You’ve probably heard of the old adage “Keep It Simple Stupid.” Commonly known as the KISS principle, this timeless piece of advice suggests that, in most cases, the simplest solution is the best. When you think about it, this makes sense. The more complicated an idea is – the more moving parts it has – the more likely something will go wrong.
This is a concept most commonly voiced in engineering and manufacturing circles. Machines with more moving parts have more potential points of failure. Software loaded with bells and whistles often has more bugs in it than code focused on a few core features. As a result, we constantly have to juggle patches and updates to shore up the short-comings inherent in complicated products and processes.
I believe the idea of simplicity has a lot of relevance in the world of organizational management as well. As leaders, it’s very easy to over-complicate things for those looking to us for direction.
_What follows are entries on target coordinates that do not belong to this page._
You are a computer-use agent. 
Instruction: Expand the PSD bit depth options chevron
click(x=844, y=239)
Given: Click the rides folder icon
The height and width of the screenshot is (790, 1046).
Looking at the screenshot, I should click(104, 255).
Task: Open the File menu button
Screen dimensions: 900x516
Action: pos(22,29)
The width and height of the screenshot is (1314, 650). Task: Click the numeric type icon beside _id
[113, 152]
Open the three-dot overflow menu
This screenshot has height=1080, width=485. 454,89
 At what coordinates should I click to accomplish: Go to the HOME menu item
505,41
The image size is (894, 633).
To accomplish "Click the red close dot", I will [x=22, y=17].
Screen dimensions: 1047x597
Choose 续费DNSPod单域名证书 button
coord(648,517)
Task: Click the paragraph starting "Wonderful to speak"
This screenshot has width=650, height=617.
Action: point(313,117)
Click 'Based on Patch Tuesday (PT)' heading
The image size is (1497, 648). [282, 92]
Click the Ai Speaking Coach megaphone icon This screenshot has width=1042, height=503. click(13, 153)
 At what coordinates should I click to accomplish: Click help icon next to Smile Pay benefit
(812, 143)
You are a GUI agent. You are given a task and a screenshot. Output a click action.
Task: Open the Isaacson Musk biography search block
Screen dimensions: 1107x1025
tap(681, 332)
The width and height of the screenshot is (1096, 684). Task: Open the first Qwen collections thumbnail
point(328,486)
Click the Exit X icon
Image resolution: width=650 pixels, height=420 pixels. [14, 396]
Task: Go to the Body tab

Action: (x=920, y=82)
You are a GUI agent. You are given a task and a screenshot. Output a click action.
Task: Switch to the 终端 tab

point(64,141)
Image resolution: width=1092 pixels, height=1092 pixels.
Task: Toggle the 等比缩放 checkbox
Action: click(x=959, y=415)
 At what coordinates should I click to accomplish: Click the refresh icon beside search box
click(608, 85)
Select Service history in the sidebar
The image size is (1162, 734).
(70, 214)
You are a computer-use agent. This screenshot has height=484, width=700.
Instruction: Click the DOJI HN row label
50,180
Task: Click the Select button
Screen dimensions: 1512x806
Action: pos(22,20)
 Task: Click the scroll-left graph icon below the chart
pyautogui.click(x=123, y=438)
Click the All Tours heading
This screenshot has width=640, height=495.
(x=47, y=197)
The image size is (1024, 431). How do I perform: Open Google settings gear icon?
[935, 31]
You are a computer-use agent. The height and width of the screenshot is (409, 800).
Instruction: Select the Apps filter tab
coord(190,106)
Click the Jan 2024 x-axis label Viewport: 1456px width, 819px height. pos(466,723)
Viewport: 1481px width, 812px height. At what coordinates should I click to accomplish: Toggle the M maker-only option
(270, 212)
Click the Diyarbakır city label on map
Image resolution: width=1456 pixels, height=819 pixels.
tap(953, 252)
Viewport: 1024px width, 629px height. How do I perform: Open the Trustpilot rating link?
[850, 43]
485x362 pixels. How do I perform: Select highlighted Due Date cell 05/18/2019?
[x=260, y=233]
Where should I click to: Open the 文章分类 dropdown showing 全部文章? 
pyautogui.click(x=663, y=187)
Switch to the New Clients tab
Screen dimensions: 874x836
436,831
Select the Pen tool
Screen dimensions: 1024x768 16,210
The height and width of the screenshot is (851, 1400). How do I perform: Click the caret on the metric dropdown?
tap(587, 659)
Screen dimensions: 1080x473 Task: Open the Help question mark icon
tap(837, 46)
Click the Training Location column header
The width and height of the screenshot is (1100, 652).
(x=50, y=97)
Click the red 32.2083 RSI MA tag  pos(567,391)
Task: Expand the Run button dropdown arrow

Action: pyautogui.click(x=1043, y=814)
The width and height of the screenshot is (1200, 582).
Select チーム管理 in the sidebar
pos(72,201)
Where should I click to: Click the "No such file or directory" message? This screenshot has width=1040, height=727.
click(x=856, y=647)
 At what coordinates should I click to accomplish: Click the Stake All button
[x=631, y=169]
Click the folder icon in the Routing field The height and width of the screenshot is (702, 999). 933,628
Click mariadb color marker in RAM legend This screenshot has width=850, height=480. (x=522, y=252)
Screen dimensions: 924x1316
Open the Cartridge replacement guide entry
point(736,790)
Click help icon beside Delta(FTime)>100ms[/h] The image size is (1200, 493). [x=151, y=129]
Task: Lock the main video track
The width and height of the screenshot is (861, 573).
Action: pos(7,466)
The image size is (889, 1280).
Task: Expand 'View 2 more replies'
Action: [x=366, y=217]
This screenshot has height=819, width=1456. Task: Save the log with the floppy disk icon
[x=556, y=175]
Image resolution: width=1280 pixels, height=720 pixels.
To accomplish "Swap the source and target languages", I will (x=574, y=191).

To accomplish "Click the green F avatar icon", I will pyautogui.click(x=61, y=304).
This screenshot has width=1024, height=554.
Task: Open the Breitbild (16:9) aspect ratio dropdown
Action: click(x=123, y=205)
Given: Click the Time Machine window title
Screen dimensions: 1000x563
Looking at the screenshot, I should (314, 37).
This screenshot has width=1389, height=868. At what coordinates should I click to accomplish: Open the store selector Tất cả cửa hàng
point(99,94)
In my experience, leaders tend to fail when they try to achieve too much at one time. You’ll be far more effective when you break complex ideas into simple, easy-to-digest parts.
If you want to communicate effectively, keep the message simple.
If you want employees to learn, keep instructions simple.
If you want your team to perform, keep goals simple.
If you want customers to respond, keep the value proposition simple.
I’m a talker by nature and by trade. I often have a great deal of information to share, and could probably write a book about any given subject when all that’s needed is a couple of short sentences. I’ve found that I’m much more effective as a speaker, leader, and consultant when I keep things simple.
In fact, I’m having to resist writing too much right now on the subject of simplicity. So I’ll sum things up with a few simple questions.
What part of your business could use simplifying?
How can you simplify things for your employees or your customers?
And what steps will you take today to incorporate the KISS principle into your day-to-day activities?